[[ Material for the task, beginning ]]

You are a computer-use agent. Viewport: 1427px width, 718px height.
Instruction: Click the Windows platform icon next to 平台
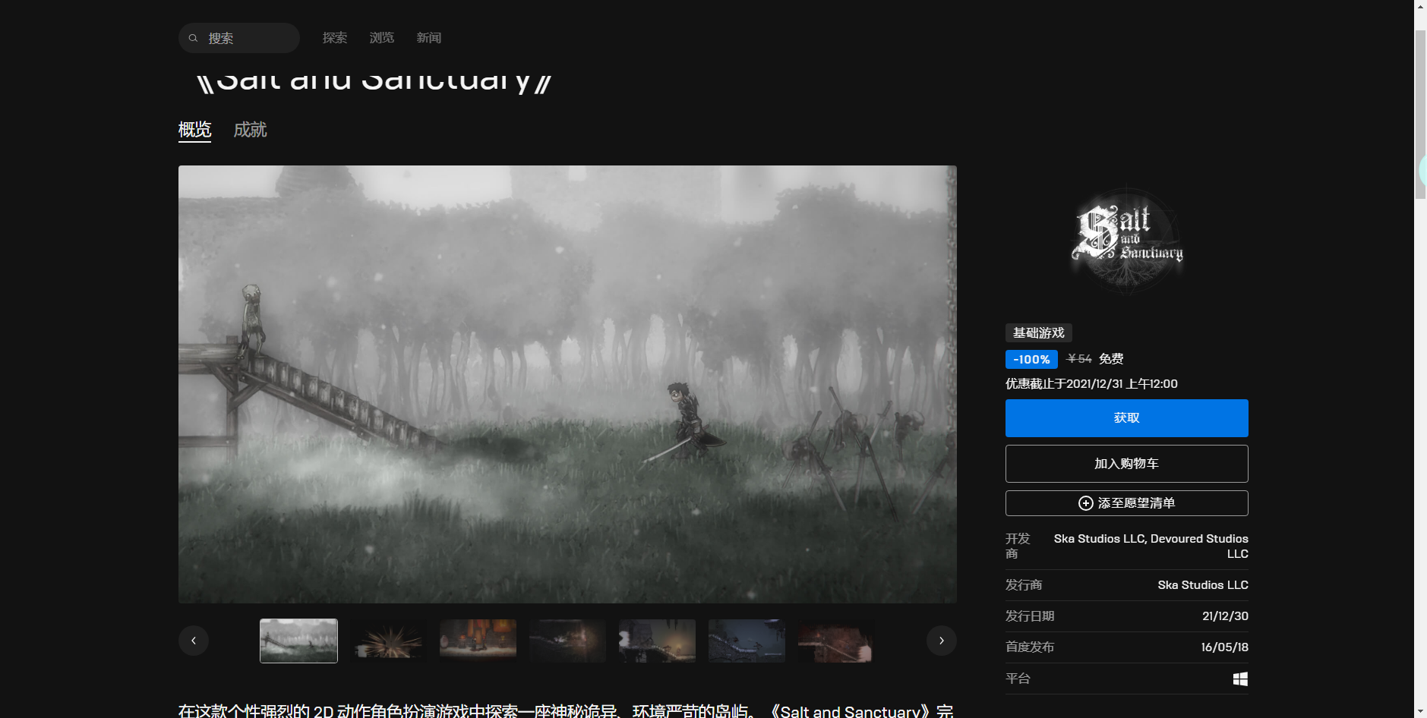1239,678
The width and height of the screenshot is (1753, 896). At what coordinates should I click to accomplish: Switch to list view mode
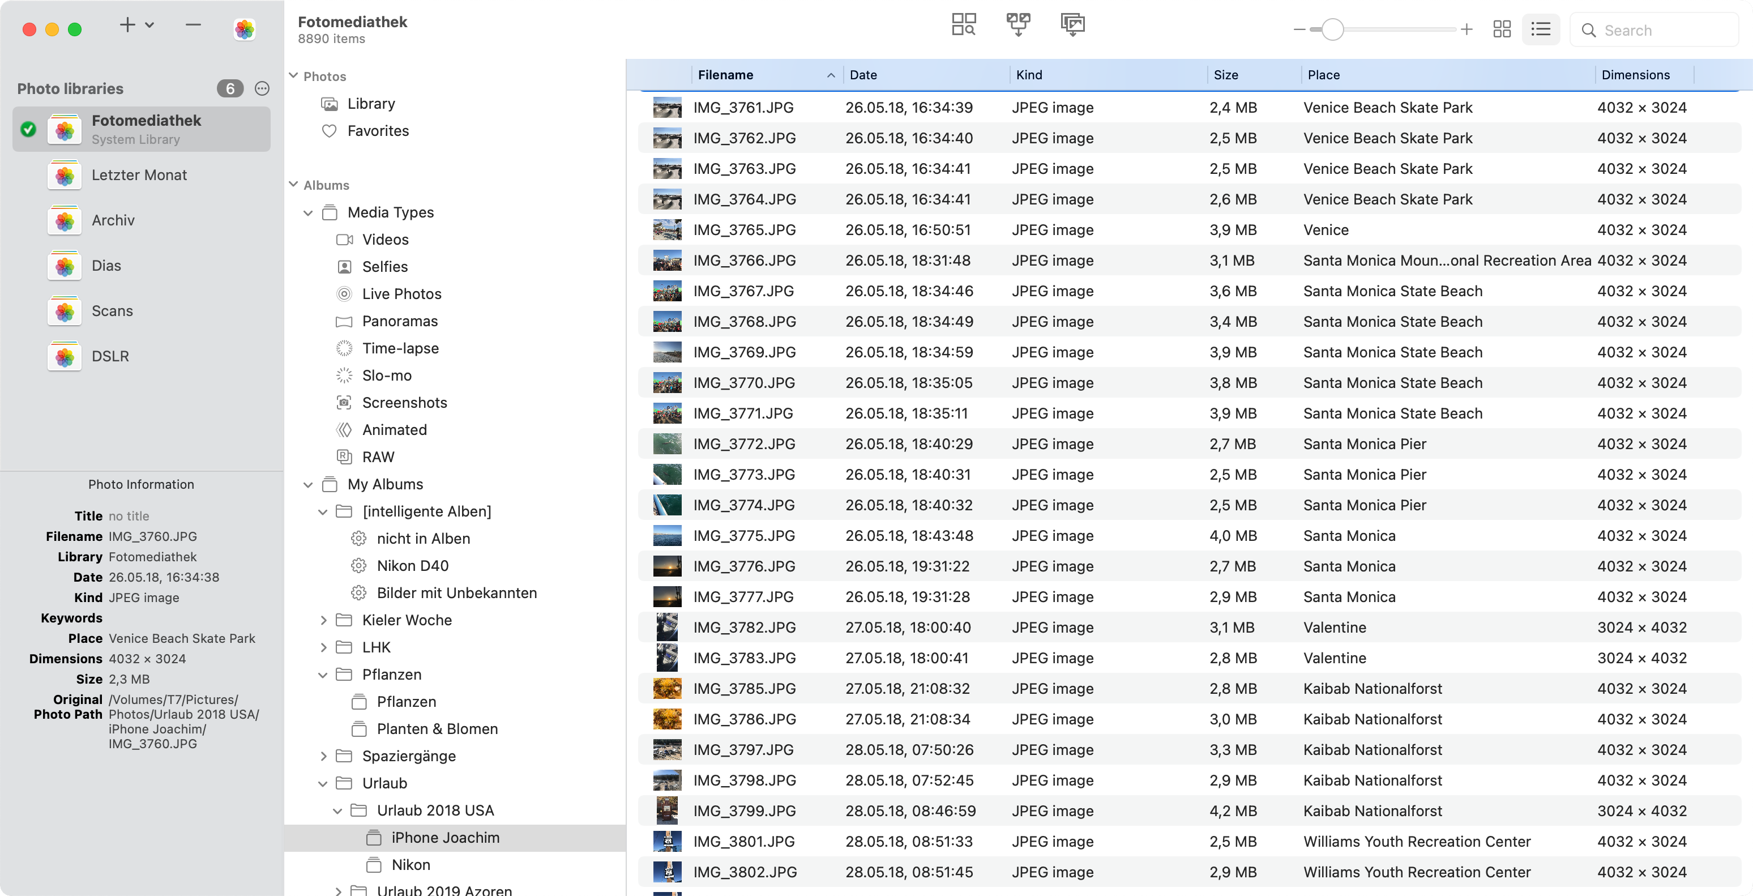[x=1541, y=30]
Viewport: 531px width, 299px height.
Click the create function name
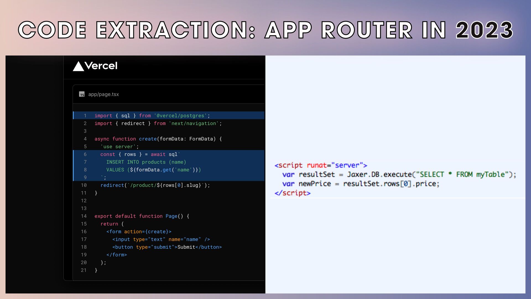click(148, 139)
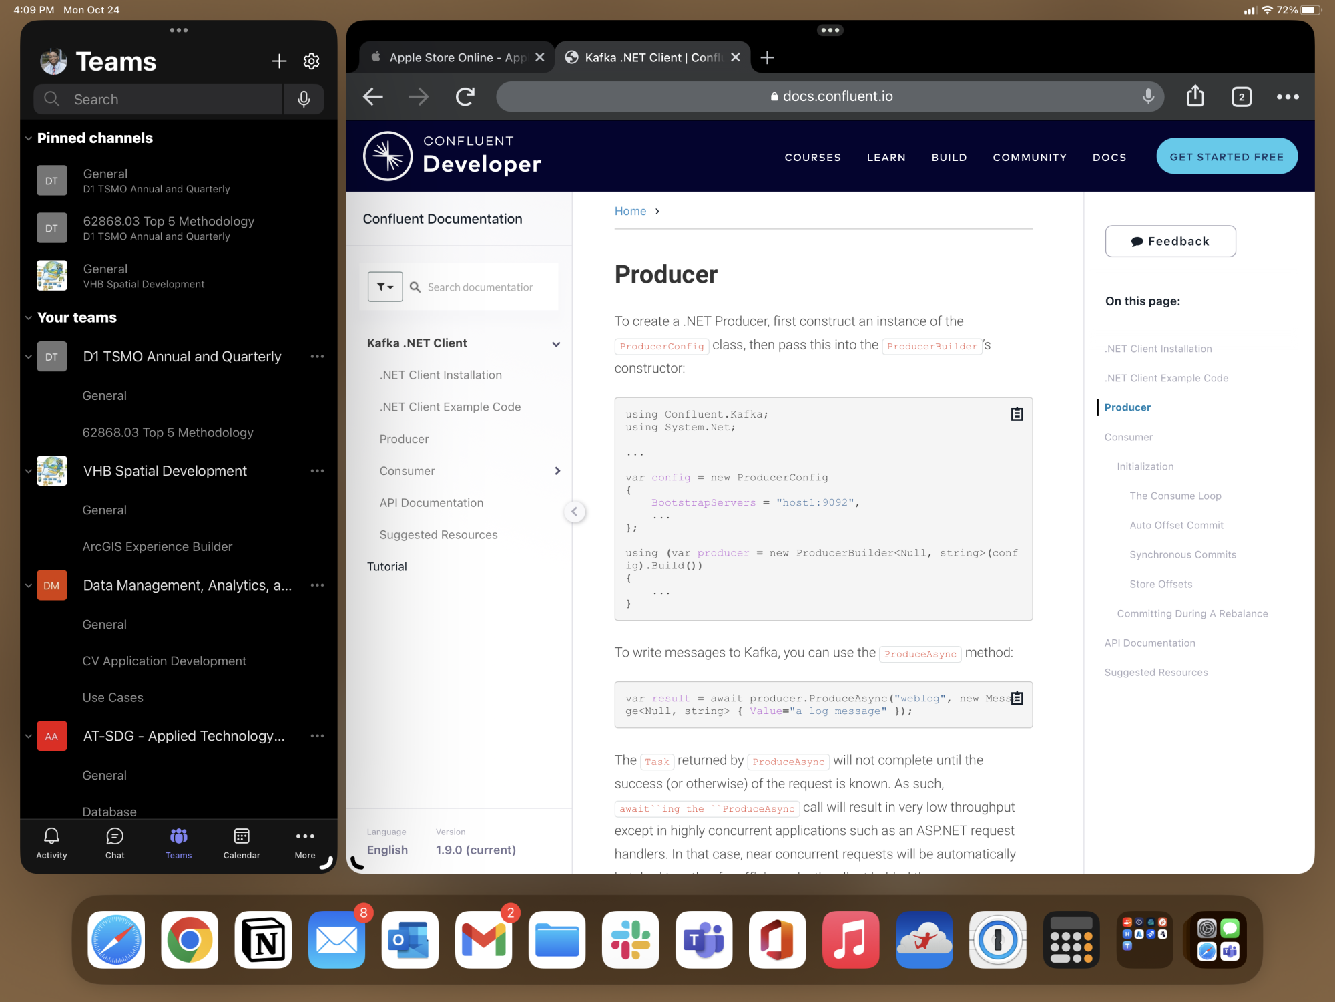Tap the microphone in Teams search

tap(304, 99)
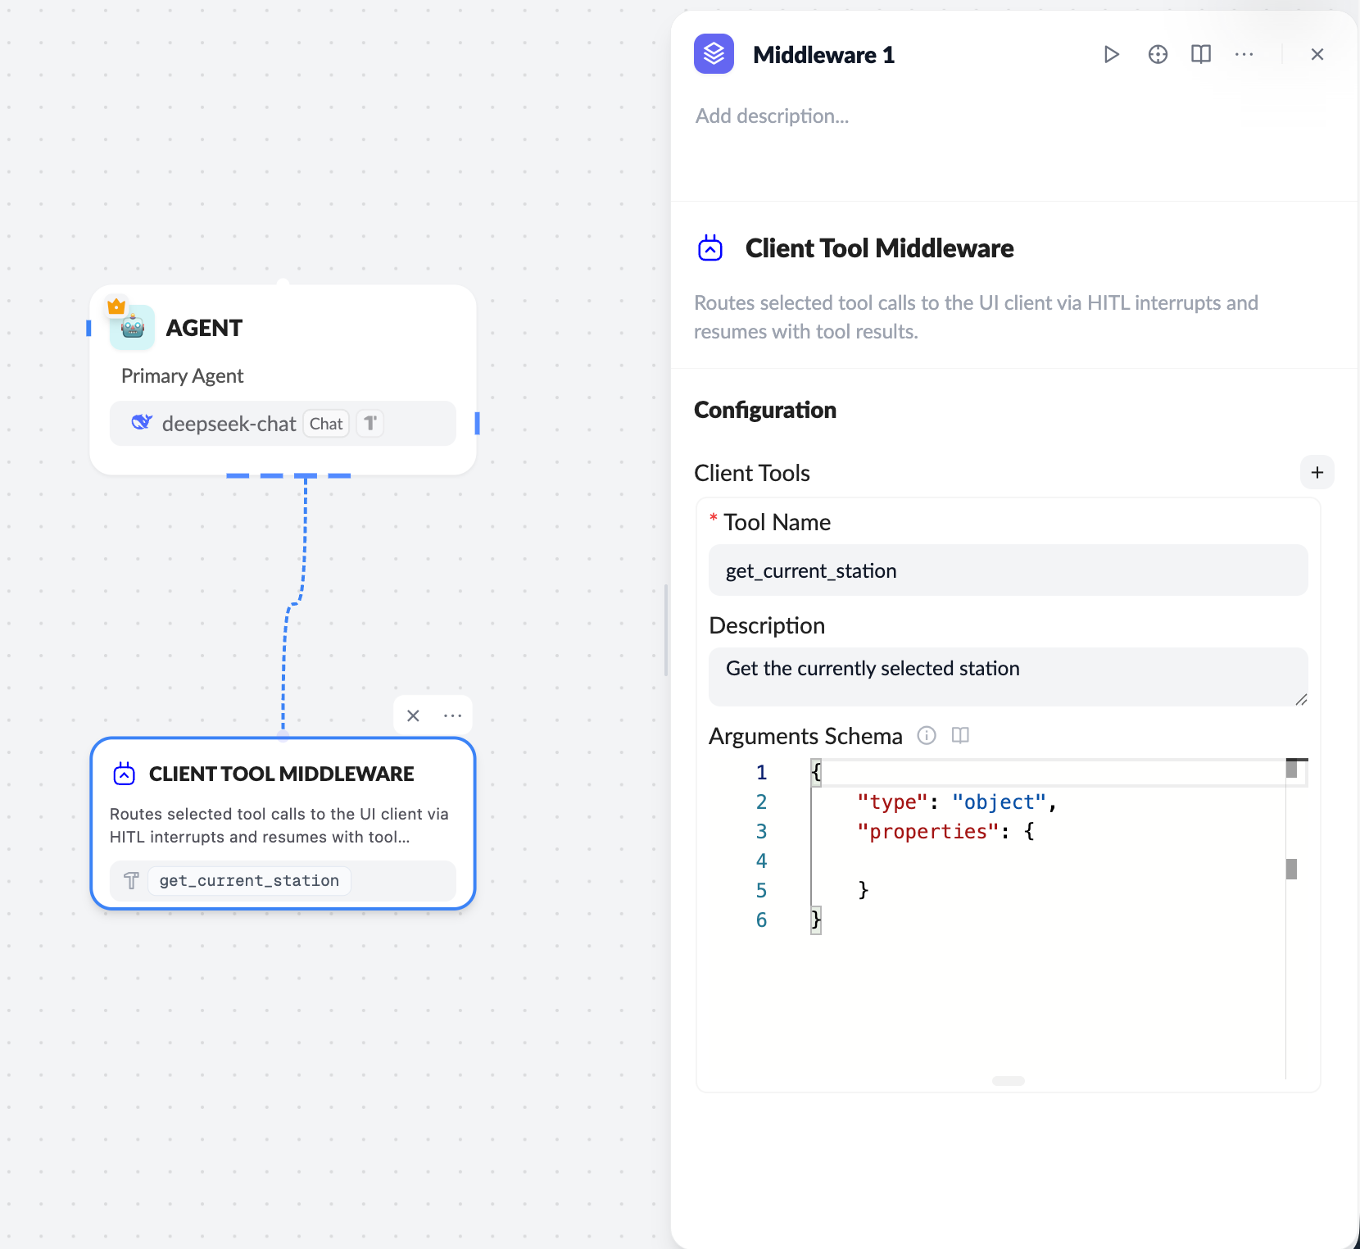Open the options menu on the Client Tool Middleware node
The width and height of the screenshot is (1360, 1249).
tap(453, 715)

[[ Material for the task, end ]]

» To do
Starting at the line that holds "The width and height of the screenshot is (1753, 896).", print each line through the last one of the entries above, exactly and with both ends included; no pictures.

» Response to this task
The width and height of the screenshot is (1753, 896). At what coordinates should I click to accomplish: Switch to list view mode
[x=1541, y=30]
Viewport: 531px width, 299px height.
Click the create function name
click(148, 139)
Tap the microphone in Teams search

tap(304, 99)
Open the options menu on the Client Tool Middleware node
The width and height of the screenshot is (1360, 1249).
tap(453, 715)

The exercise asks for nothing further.